Tuesday 3 February 2015

Paris Peasant

This surrealist novel, published in 1926, is set in two different parts of Paris: the Passage de l'Opera, a city lane that was demolished in 1925, and the Parc des Buttes Chamont, a large public park in the northeast of the city.


The author, Louis Aragon (born 3 October 1897), was a key member of the French artistic movements of Dadaism and Surrealism. He was a trainee doctor when in June 1918 he went on active service on the Western Front. He was awarded the Croix de Guerre for his courage on 6 August when as the only doctor with his unit he took great risks to recover the wounded from the battlefield at Couvrelles. So severe was the scene that some days later he came across a grave with his details.

The first part of the novel relates the fears of the small-scale businessmen whose livelihoods are threatened by the planned destruction of the Passage de l’Opera. One of them has put up the following notice:

“Having been robbed for the benefit of a finance company by an expropriation which has ruined the tradesmen of this passage and being consequently unable to re-establish myself elsewhere, I am seeking a buyer for my bar equipment.”
After his signature he appends “War Veteran, 1914-18, Disabled Serviceman” to generate sympathy and honour. The author documents the ordinary features of what will be destroyed.
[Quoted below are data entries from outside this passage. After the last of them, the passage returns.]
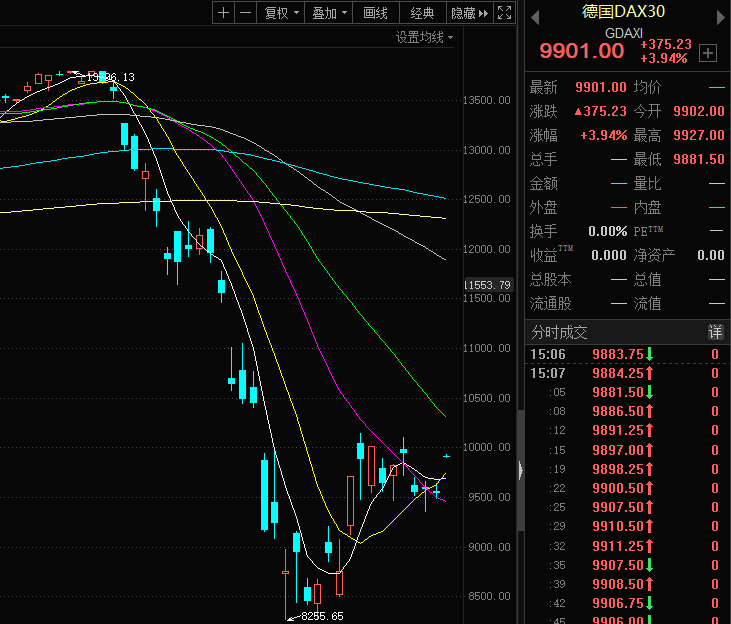Open the 设置均线 moving average settings

point(423,37)
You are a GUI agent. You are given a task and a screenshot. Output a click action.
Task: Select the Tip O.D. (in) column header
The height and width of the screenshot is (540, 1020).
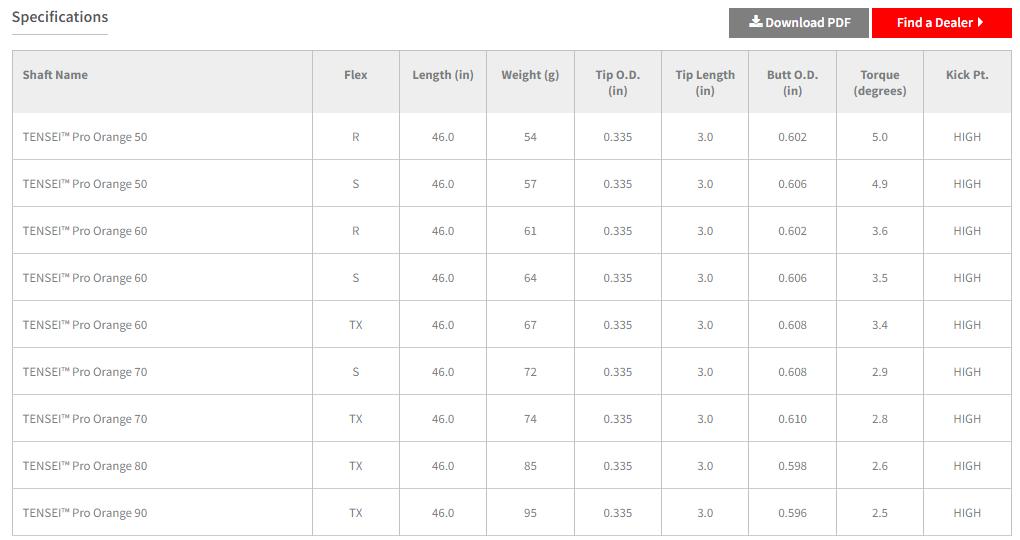pos(618,82)
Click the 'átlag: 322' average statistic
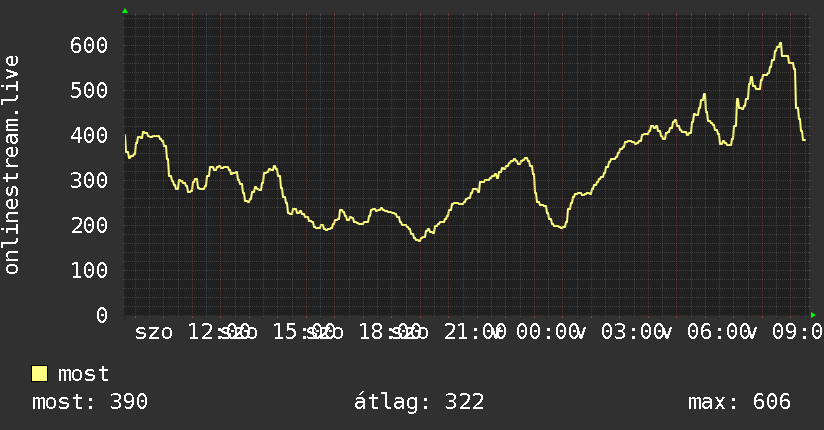 click(x=419, y=402)
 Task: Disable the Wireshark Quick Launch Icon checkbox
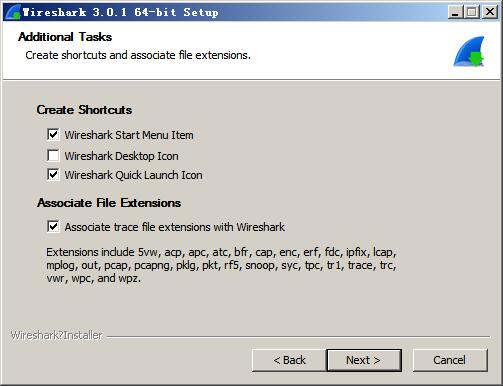coord(53,175)
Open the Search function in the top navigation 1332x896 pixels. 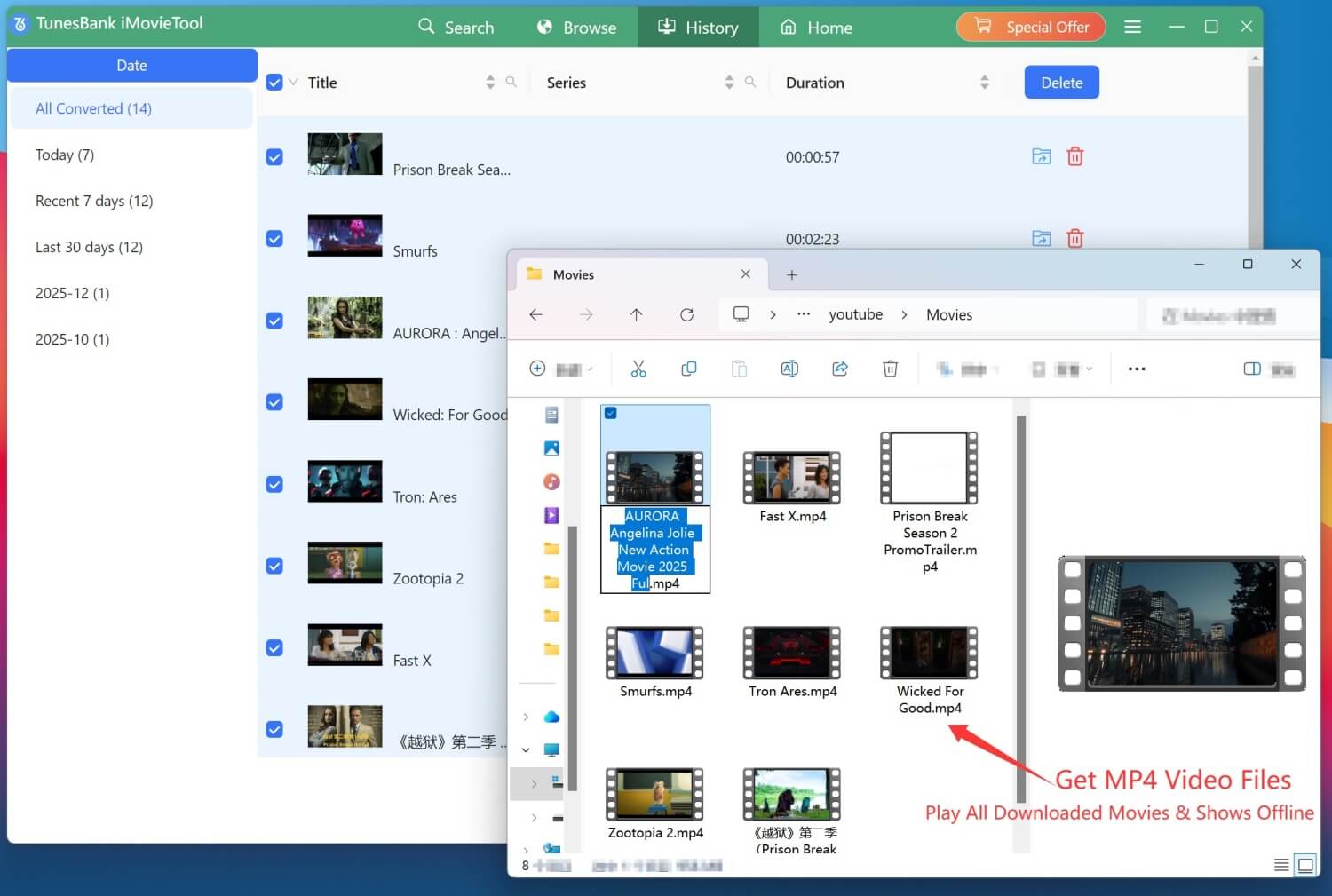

He concludes the second part, which concerns the Parc des Buttes Chamont, with a beheading, a detachment of the thinking head from its body :
“He tears it off his shoulders, and with unexpected force... hurls fare away from him his head with its pale eyes and clever lips.”
“He who had finally parted company with his thought... stirred from his immobility like an inverted question mark.”
“The whole useless body was invaded by transparency. Gradually the body turned into light.”
Here the author reflects on aspects of destruction that shape Parisian society at the time.

The novel ends with what the author describes as the peasant’s dream in which he resists criticism of thought and expression:
“I do not admit the right of anyone to re-examine my words, to quote them against me. They are no the terms of a peace treaty. Between you and me, it is war... I positively do not admit criticism.”